U.S.

New spying documents released as Senators push for transparency

Move made in the 'interest of increased transparency,' official says, but redacted items offer only broad strokes

NSA Dep. Director John Indlis, 2 left, said no one had been fired and no one had offered to resign over Snowden's ability to take classified data. (AFP/Getty)

The Obama administration declassified several documents on Wednesday tied to its telephone spying program in an effort to tamp down congressional opposition to domestic surveillance.

U.S. Director of National Intelligence James Clapper released three declassified documents related to the surveillance programs revealed by former security contractor Edward Snowden. In a statement, Clapper said the declassification was made in the "interest of increased transparency."

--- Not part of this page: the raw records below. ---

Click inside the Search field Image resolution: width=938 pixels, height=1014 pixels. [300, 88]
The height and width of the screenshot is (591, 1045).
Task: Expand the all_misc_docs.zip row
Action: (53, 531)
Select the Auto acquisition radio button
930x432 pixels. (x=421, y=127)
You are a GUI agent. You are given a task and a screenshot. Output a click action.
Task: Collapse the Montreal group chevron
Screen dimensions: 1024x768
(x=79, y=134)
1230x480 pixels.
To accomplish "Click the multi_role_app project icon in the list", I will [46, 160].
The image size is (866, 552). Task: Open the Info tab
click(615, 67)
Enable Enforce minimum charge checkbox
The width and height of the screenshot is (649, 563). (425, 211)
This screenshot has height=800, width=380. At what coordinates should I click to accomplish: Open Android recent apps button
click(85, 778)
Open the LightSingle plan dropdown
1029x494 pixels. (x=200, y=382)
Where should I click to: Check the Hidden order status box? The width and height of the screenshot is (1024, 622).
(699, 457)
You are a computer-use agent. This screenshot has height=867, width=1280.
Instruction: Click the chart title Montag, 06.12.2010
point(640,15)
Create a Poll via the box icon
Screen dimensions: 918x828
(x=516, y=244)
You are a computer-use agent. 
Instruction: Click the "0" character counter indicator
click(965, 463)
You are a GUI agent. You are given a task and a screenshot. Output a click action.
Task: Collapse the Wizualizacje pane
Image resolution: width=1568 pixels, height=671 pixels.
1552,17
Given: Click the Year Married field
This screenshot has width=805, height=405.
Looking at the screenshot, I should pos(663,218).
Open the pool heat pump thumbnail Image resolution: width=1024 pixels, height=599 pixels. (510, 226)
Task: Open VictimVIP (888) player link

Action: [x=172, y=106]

Th declassified documents, not previously leaked by Snowden, include the 2009 and 2011 reports on the National Security Agency's "Bulk Collection Program" under the Patriot Act. In addition, it released an April 2013 order from the Foreign Intelligence Surveillance Court describing how the data should be stored and accessed.

The documents will provide little solace, however, to Americans hoping to understand the legal analysis that underpinned the widespread surveillance, as they show only in broad strokes how NSA officials use the data.

The release of the classified documents comes as the UK's Guardian newspaper provided new insight Wednesday into how the NSA scours the world's data.

Dozens of slides published by the paper divulge details about XKeyscore, an NSA program that, according to Snowden, gives the U.S. the ability to spy on "the vast majority of human communications" and covers “nearly everything a typical user does on the internet.” 

The program allows analysts to search massive databases containing emails, online chats and the browsing histories of millions of people, without prior authorization, according to the paper.

Some of the slides carry screenshots appearing to show what analysts would see as they trawled the intercepted conversations. The slides also indicate that XKeyscore is supported by 700 servers and 150 sites across the globe.

Congress, meanwhile, continued to debate the U.S. spying program Wednesday during a Senate Judiciary Committee hearing that convened high-ranking intelligence officials to testify about the programs’ merits and procedures.

"We need straightforward answers, and I'm concerned we're not getting them," said Sen. Patrick Leahy, D-Vt., and chairman of the committee, admonishing Clapper for misleading testimony he gave earlier this year.

"Nothing can excuse this kind of behavior from a senior administration official," said Sen. Chuck Grassley, R-Iowa. "Especially on a matter of such importance."

Sen. Dick Durbin, D-Ill., raised concerns about the wide-ranging scope of the program, particularly through “hop analysis.” If he was the subject of a NSA query, Durbin said, and he had 40 phone contacts on his cell phone, a total of 2 million phone records could be combed through by the agency.

“What has been described as a discrete program for people who would cause us harm, when you look at the reach of the program, it involves a great number of Americans,” Durbin said.

Sen. Al Franken, D-Minn., also expressed reservations about the executive branch’s control of the declassification of information when it served to bolster its own case. He plans to introduce legislation Thursday that will force the federal government to inform American citizens when they are the subject of a query and when their phone records have been mined.

“I don’t want a situation where the government is transparent only when it’s convenient for the government,” Franken said.   

NSA Deputy Director John Inglis, Deputy Attorney General James Cole and FBI Deputy Director Sean Joyce defended the surveillance programs but said they were open to changing their procedures to address privacy concerns.

Pressed on exactly how many terrorist plots had been foiled because of the bulk records collection, Inglis could only point to one definitively.  

“That’s a very difficult question to answer, in that that’s not necessarily how these programs work,” he said.

The intelligence officials also emphasized that there were safeguards already in place, including judicial review of the bulk collection program by the Foreign Intelligence Surveillance Court every 90 days and the requirement that NSA analysts have a “reasonable, articulable suspicion” about a particular number before they can comb through the metadata.

“We don’t get to roam around it and look around to our heart’s content,” Cole said. “The only way you can access it is if you have reasonable articulable suspicion that the number you are going to query off of is related to a terrorist group.”

Inglis said no one had been fired and no one had offered to resign over former security contractor Edward Snowden's ability to take large amounts of classified data from agency computers.

Inglis said, "No," when asked at a Senate Judiciary Committee hearing if anyone had been fired over the sweeping NSA surveillance programs exposed by Snowden.

"Everyone is working hard to understand what happened," Inglis said.